List of tasks -
• A. Rewrite the paragraph of the home security camera guide that begins "If the camera requires a hub" as a short bulleted list that keeps its main facts.
• B. Transcribe a passage from the home security camera guide word for word, starting at the words "Placing Your Home" and stopping after "a little summary.".

Currently, the major of smart home security cameras have DIY installation, meaning you’ll do it on your own instead of hiring a professional. Depending on where you want to place the camera and it’s power source, plug-in or battery, installation can range from super easy to frustratingly difficult. Of course, the installation process is going to differ based on the company and model, but after reviewing dozens of home security cameras, I’ve learned a thing or two about installation. Here are my best practices for installing home security cameras. Let’s get started!
Placing Your Home Security Cameras
The first step to installation is deciding where your security cameras should go. I wrote an entire article on where to place your security cameras in your home, but here’s a little summary.
Placing Cameras With Hubs
If the camera requires a hub, then there is going to be a range of how far you can place the camera from the hub so that it connects over Wi-Fi or another form of connectivity. For example, the Blink XT2 must be within 100 feet of the Sync Modules in order for the user to connect through the Blink Home app. On the other hand, if the camera doesn’t come with a hub, you’ll just have to make sure that it’s close enough to your router or range extender to get a decent Internet connection and speed. If all else fails, buying a range extender is a simple way to extend your Wi-Fi.
Placing Indoor Security Cameras
In general, you should put your security cameras on the first floor of your home, if it has more than one story, ideally in common spaces like a main hallway or living room. Basically, anyplace that burglars can access via doors or windows should be covered. For the widest possible field of view, place your camera in corners so you get the most bang for your buck. You can also put cameras on stairs to track burglars within your house. However, I don’t recommend putting security cameras in bedrooms or bathrooms, as this can compromise your privacy greatly.

Given data -
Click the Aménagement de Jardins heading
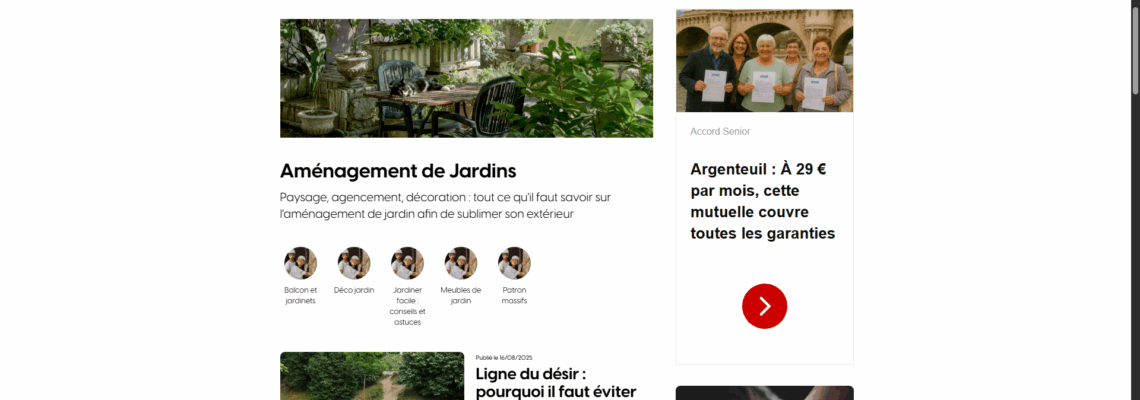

Problem solutions -
• A.
- A camera that needs a hub has to sit within a certain distance of it to connect over Wi-Fi or another connection.
- For example, the Blink XT2 must be within 100 feet of the Sync Modules to connect through the Blink Home app.
- A camera without a hub needs to be close enough to your router or range extender for a decent Internet connection and speed.
- If nothing else works, a range extender is a simple way to extend your Wi-Fi.

• B.
Placing Your Home Security Cameras
The first step to installation is deciding where your security cameras should go. I wrote an entire article on where to place your security cameras in your home, but here’s a little summary.